The cardinal rule in the writing of your data and methods sections is that your research should be replicable (Nosek et al., 2015). Be open and transparent in the description of your research. Assume that a climatologist who knows nothing about the methods and data that you have used would try to replicate your research. What pieces of information would she need?

Right. All of them. Remember Einstein.

So:

  1. Report the procedure you (or others) have used to recruit your research participants.
  2. Describe all the selections you have made to get from the target population to the group of actual research participants.
  3. Report the order in which and the conditions in which the participants completed the study. Were they tested in a classroom, in individual sessions, at home, in the lab or in class? Who was present during the interview? What promises were made to participants about confidentiality or anonymity?
  4. Report the data collection mode: paper and pencil questionnaire, face-to-face personal interview, computer assisted personal interview, computer assisted web interview.
  5. Report the topic list for your interviews.
  6. Report the survey instruments you have used by referring to previous research describing them or better still: print the items in an appendix.
  7. Report for each variable in your causal model how you measured it. What did you do exactly with the variables from the original data file?
  8. Provide your data (without personal identifiers) to your supervisor and put them in a public repository, such as the Open Science Framework (OSF).
  9. Provide the code (SPSS syntax, Stata do-file, R script) with commands that make the data ready for analysis and produce the empirical results you report to your supervisor. Put it in a public repository.

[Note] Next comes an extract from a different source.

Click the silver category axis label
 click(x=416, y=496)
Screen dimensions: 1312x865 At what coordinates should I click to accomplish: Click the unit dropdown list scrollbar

In writing your thesis, you do not have to select which details to describe and which to omit – simply describe them all. Make all the materials you used (interview guides, topic lists, questionnaires, instructions for participants, stimulus materials) available in appendices and put them online, for instance in a project on the Open Science Framework. See the next section for a step-by-step guide.

When you are reworking your thesis into an empirical journal article, make sure you follow the guidelines and common practice in the journal to which you are submitting your article. Not all of these details are typically included in empirical journal articles; sometimes they are described in online supplementary materials, or they not disclosed at all. You will have to make selections. The journal may force you to keep only one or a few tables, and only one or a few figures. This is a bad practice that hinders progress and replicability in science. Whatever you present in the main text, make sure you do include all materials in the manuscript you submit to the journal, and include a DOI link to the preprint version. Create an ‘online supplementary materials’ appendix if possible. Certainly present all materials through a link to your project page.